The Republic Shall Be Kept Clean by Tariq D. Khan

The Republic Shall Be Kept Clean by Tariq D. Khan

Author:Tariq D. Khan
Language: eng
Format: epub
Publisher: University of Illinois Press
Published: 2023-10-15T00:00:00+00:00


Parsons did not believe in white saviors, however, nor did she believe in appealing to the morality of white people: “The white race furnished us one John Brown; the next must come from our own race.”30

More than half a century before Malcolm X and Kwame Ture ever gave a speech, Lucy Parsons argued that whites would never respect Black people as the result of appeals to white morality, but that power, not moral suasion, was the basis of respect.
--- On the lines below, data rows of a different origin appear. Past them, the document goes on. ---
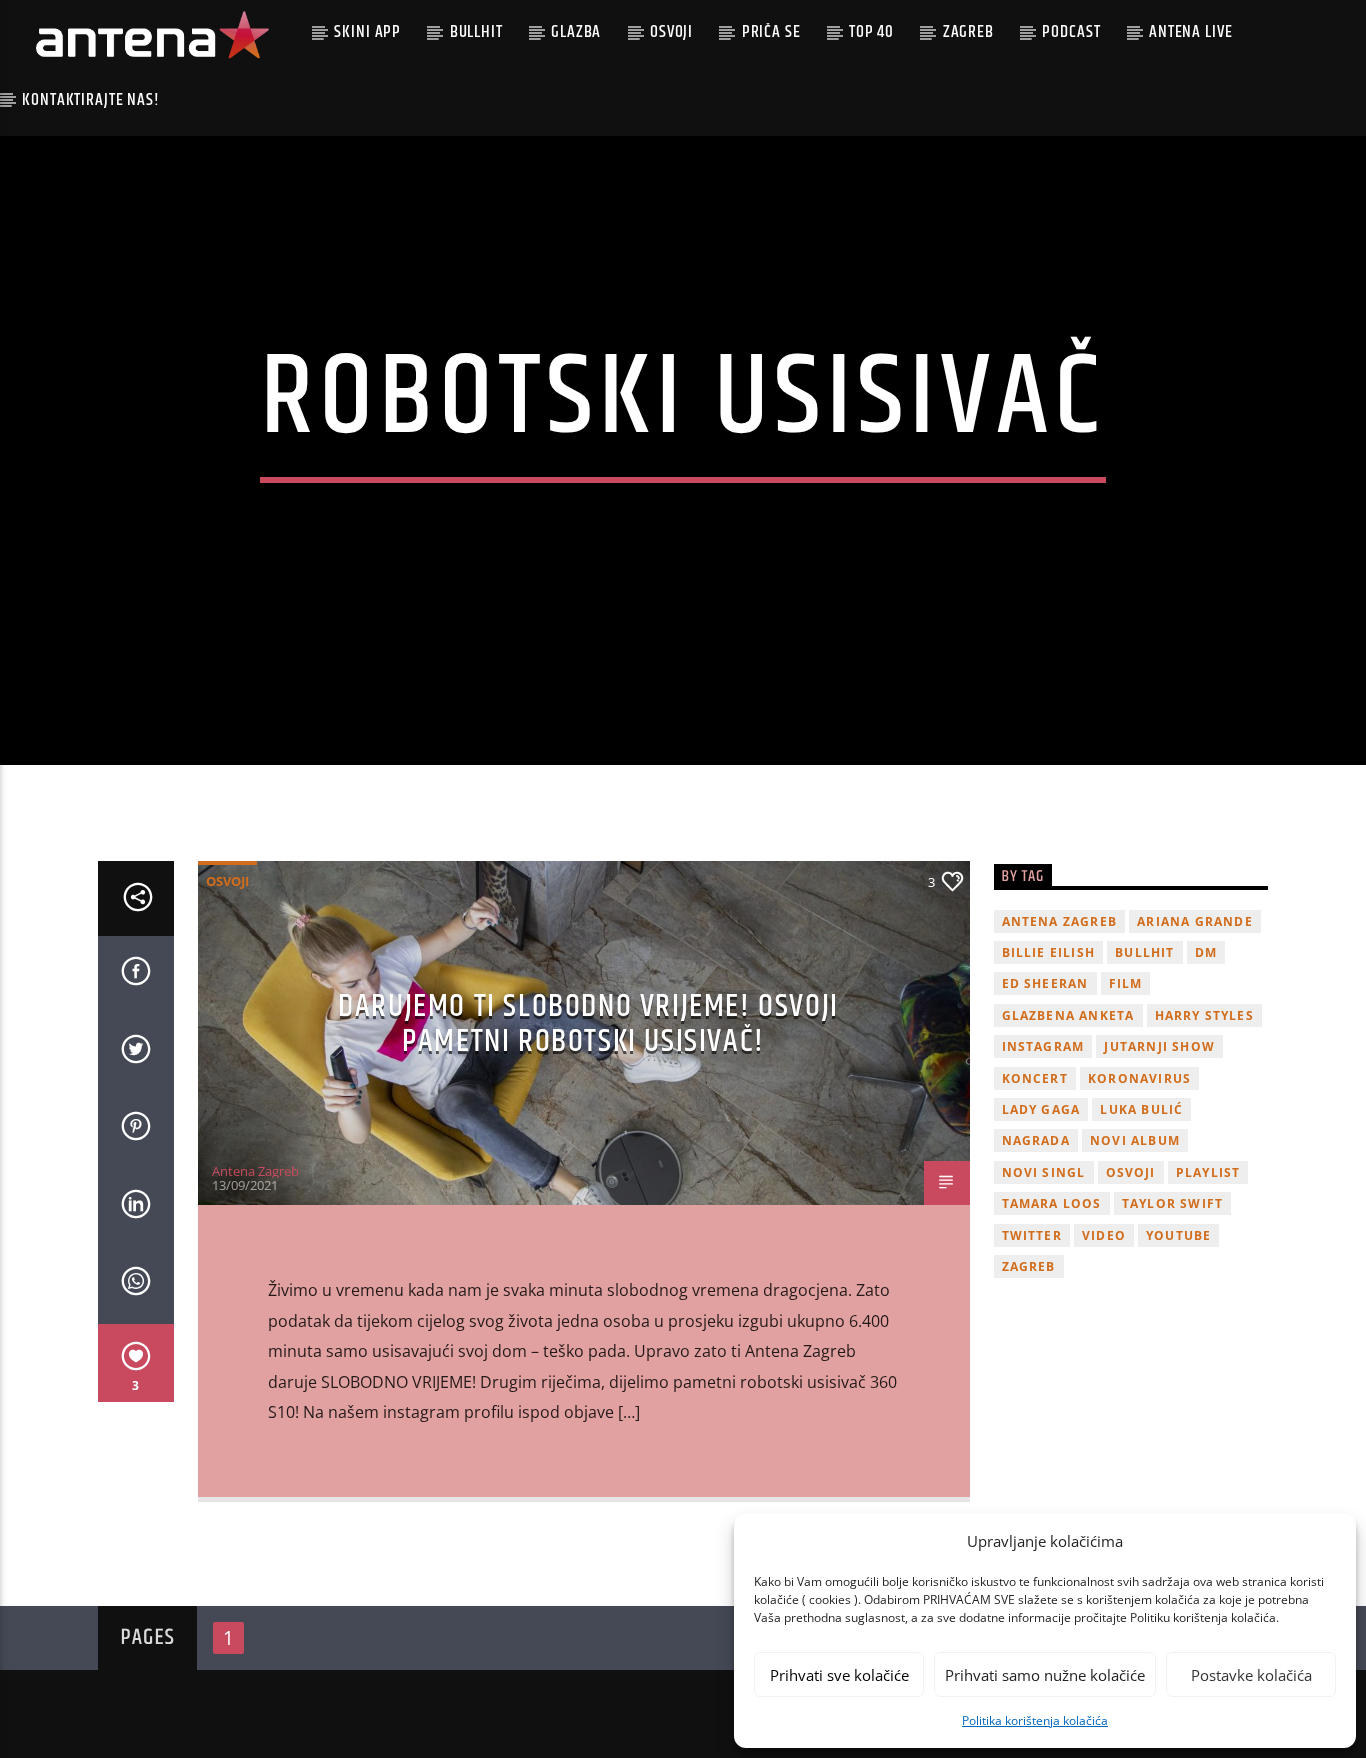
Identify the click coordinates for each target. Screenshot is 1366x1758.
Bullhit (476, 32)
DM (1206, 952)
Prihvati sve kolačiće (839, 1675)
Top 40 (871, 32)
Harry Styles (1204, 1015)
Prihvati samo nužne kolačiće (1045, 1675)
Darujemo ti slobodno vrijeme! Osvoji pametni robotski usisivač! (588, 1024)
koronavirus (1139, 1078)
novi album (1135, 1140)
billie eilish (1049, 952)
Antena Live (1190, 32)
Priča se (771, 32)
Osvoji (671, 32)
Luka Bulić (1141, 1109)
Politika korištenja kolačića (1035, 1720)
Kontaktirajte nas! (90, 100)
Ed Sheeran (1045, 983)
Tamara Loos (1052, 1203)
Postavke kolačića (1251, 1675)
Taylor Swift (1172, 1203)
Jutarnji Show (1159, 1046)
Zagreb (968, 32)
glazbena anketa (1068, 1015)
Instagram (1043, 1046)
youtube (1178, 1235)
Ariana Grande (1195, 921)
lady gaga (1041, 1109)
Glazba (576, 32)
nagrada (1036, 1140)
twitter (1032, 1235)
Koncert (1035, 1078)
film (1126, 983)
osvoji (1131, 1172)
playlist (1208, 1172)
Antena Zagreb (255, 1171)
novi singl (1044, 1172)
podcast (1071, 32)
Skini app (367, 32)
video (1104, 1235)
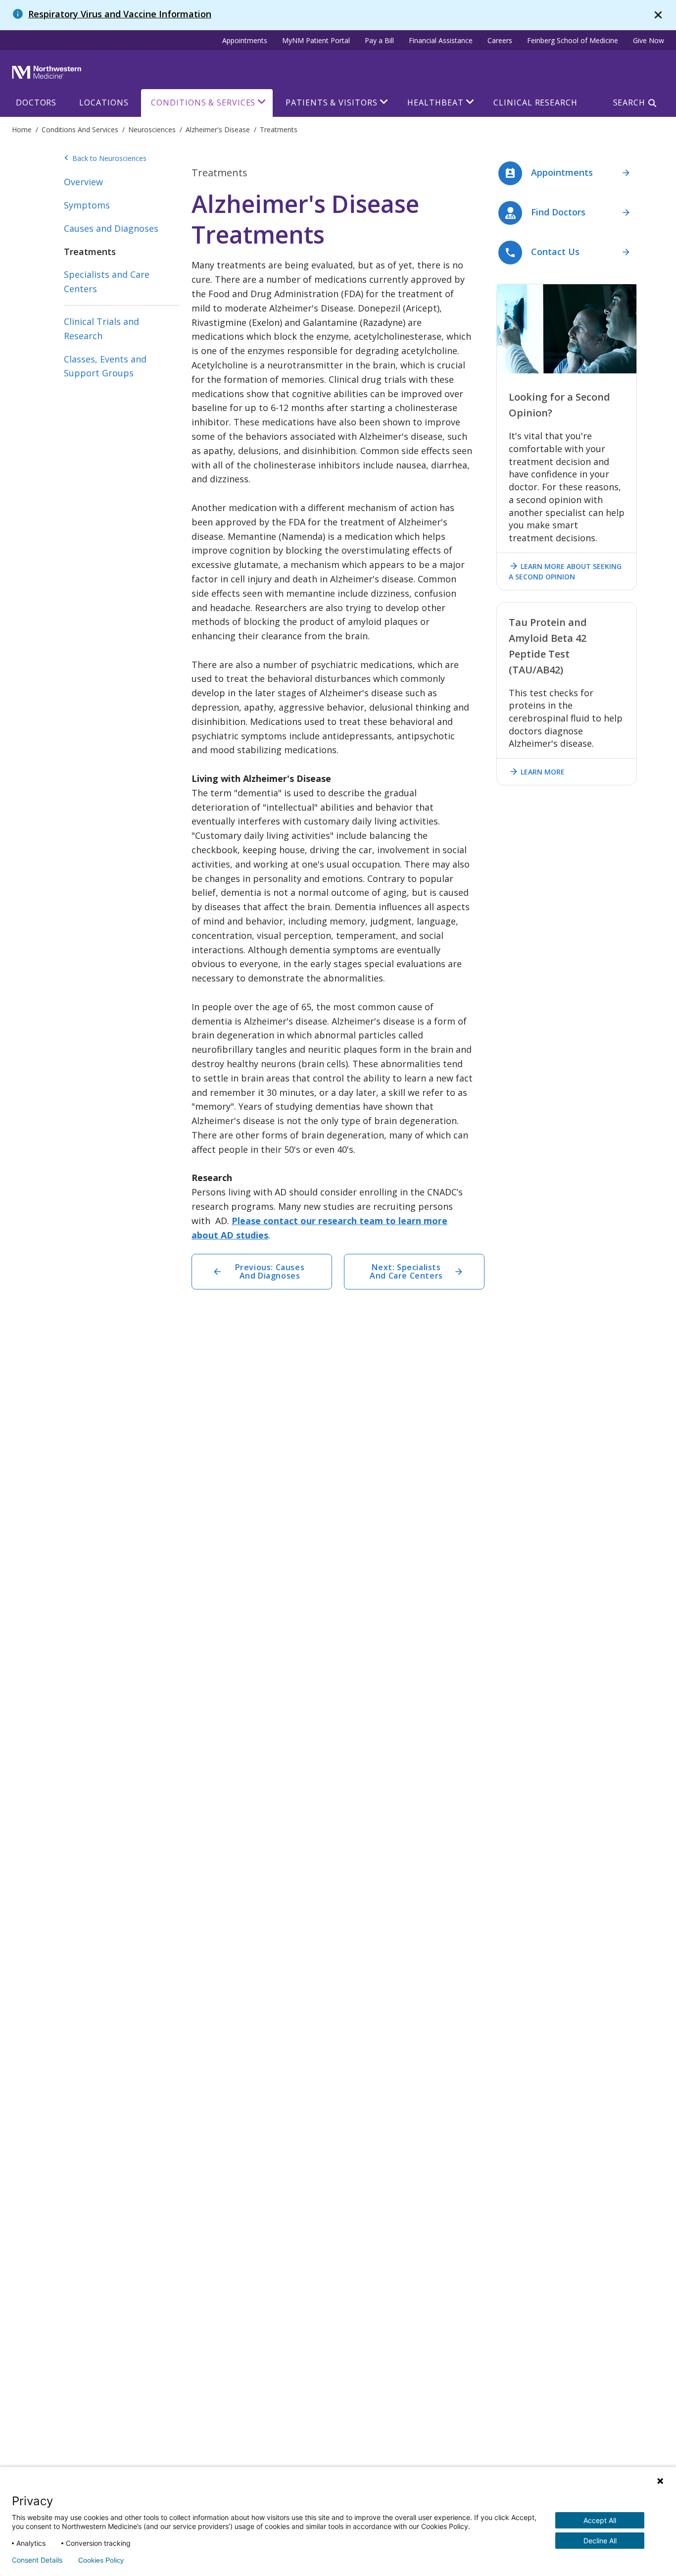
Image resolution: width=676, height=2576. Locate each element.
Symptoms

Black people, said Parsons, would gain the respect of white society when Black communities were strong and organized enough to make white oppressors dread them, and not before that. “For the torch of the incendiary, which has been known to show murderers and tyrants the danger line, beyond which they may not venture with impunity, cannot be wrested from you.”31 After attending what she described as a “meeting of colored citizens” in Chicago, on March 27, 1886, in protest against lynchings, she was impressed that Black people were shifting away from appeals to Republican politicians, who had abandoned Reconstruction, toward community self-help and militant collective self-defense. White lynch mobs, she wrote, “are not only sowing the wind which they will reap in the whirlwind, but the flame which they will reap in the conflagration” and then, quoting one of the speakers at the meeting, she wrote, “Prepare for the crisis. God helps those who help themselves.”32 She was not wrong. In many cases during the Nadir and later, Black armed community self-defense became the dominant and most effective strategy—in contrast with moral suasion, legalism, or electoralism—to combat extralegal racial violence.33

As transnational poet Warsan Shire writes, the most common survival strategy for people who live in “the mouth of a shark” or “the barrel of a gun” is “to quicken your legs”: that is to say, migration.34 Though Albert Parsons, in his role as a Radical Republican, took part in armed action against white vigilantes, ultimately the forces of white reaction outnumbered and overwhelmed the forces of Reconstruction in Texas. Like millions of others in the crosshairs of Southern white vigilantes, Albert and Lucy Parsons “quickened their legs” north to join the ranks of the urban industrial working class. They arrived in Chicago in the winter of 1873–74. In Chicago’s migrant and refugee working-class neighborhoods, writes Ashbaugh, “Lucy would no longer have to fear rape by the Klan at every moment. She would have room to develop her own potential as a crusader for human rights.”35 The North, however, was no bastion of equality. They arrived just as the Panic of 1873 was ushering in the Long Depression. They were out of the mouth of a shark and into the jaws of a lion.